+++ Dataset entries +++

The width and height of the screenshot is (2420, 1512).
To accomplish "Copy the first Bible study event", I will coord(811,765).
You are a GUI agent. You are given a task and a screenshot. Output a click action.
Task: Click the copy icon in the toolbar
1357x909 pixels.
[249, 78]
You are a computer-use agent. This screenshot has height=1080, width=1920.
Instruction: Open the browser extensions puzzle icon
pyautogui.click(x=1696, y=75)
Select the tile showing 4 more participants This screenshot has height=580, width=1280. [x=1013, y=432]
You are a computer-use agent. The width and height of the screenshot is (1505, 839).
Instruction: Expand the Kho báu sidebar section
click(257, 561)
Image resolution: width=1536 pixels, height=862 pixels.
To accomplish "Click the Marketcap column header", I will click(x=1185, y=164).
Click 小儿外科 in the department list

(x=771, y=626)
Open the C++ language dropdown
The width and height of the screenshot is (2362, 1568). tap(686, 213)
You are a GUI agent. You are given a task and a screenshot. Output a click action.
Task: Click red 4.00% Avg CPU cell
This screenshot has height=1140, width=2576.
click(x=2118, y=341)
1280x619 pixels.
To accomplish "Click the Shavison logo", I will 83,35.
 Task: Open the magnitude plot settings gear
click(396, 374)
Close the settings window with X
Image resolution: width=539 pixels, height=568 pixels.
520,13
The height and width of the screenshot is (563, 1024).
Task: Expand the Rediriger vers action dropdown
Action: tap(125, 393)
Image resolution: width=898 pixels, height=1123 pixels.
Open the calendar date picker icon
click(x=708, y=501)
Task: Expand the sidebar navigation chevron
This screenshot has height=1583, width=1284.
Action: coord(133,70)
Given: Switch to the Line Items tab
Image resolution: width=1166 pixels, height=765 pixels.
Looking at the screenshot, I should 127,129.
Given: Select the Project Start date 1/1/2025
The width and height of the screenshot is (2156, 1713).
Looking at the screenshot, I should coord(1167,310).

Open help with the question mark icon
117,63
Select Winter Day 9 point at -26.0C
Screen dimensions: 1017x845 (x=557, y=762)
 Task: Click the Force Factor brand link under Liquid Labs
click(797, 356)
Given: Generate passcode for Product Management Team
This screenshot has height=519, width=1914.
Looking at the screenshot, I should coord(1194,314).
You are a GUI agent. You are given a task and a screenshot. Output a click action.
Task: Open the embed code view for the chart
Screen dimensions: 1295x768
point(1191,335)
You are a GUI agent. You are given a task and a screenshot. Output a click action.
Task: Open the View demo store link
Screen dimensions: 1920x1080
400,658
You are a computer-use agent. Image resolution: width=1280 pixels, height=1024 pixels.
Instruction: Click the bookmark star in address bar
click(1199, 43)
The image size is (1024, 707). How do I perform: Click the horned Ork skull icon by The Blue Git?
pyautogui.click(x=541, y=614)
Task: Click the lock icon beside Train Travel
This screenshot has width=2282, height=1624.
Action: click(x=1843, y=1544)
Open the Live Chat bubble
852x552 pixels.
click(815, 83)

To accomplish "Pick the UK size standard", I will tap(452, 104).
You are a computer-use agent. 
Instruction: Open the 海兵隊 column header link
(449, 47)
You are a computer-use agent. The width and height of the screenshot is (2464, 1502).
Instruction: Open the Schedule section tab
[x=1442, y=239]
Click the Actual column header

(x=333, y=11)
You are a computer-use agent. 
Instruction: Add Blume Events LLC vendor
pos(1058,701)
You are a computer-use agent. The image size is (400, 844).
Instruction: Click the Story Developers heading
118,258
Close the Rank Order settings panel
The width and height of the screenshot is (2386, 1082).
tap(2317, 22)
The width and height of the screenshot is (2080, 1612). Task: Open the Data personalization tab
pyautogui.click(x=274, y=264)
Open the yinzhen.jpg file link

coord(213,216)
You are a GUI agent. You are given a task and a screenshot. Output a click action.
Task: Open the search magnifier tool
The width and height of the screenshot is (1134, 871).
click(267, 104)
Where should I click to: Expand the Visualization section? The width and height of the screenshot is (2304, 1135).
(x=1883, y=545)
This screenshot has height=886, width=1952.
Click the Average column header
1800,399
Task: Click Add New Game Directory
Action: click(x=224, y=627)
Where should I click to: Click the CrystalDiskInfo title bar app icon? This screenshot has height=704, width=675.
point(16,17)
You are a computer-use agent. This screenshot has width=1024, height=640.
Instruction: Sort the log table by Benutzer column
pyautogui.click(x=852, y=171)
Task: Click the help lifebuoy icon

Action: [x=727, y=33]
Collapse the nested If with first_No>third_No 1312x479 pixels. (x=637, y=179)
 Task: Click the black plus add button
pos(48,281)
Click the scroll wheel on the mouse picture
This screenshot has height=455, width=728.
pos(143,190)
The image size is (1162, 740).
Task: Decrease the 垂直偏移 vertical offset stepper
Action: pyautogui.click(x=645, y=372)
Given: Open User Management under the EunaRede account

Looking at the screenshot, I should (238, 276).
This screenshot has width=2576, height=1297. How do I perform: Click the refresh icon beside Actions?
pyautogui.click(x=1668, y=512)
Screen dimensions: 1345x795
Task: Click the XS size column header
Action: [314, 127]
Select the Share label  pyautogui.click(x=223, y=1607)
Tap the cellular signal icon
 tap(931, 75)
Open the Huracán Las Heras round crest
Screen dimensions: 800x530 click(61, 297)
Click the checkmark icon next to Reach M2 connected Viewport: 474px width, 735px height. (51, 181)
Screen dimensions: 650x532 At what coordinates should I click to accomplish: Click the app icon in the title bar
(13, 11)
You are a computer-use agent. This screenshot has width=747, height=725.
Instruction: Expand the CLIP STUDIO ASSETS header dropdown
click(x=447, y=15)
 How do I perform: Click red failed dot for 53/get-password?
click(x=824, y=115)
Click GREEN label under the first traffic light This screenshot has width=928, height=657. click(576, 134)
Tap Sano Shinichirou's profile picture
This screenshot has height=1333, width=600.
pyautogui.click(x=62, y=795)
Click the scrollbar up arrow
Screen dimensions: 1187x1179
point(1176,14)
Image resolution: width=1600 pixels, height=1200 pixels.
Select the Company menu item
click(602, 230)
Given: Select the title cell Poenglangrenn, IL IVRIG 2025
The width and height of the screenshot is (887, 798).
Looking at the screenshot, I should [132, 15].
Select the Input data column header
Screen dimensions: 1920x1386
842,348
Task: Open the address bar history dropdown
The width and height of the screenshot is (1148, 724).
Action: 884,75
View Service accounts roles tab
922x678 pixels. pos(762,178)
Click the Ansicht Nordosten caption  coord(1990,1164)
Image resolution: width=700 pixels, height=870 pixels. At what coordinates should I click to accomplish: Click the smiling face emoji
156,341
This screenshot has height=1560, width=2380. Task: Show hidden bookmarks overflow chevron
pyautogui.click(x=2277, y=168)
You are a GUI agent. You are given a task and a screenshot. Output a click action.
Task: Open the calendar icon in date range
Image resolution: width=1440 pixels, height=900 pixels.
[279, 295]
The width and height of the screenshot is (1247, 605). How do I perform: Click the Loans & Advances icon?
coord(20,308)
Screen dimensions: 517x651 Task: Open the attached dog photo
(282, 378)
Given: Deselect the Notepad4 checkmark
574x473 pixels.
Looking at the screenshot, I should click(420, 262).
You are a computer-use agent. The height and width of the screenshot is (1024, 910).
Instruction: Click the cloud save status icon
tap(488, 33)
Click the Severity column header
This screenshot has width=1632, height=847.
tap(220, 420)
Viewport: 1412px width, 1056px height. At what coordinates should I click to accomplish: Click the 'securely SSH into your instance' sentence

+++

Count the lines in the rows above that contain the word "address". Reply with the number only.

2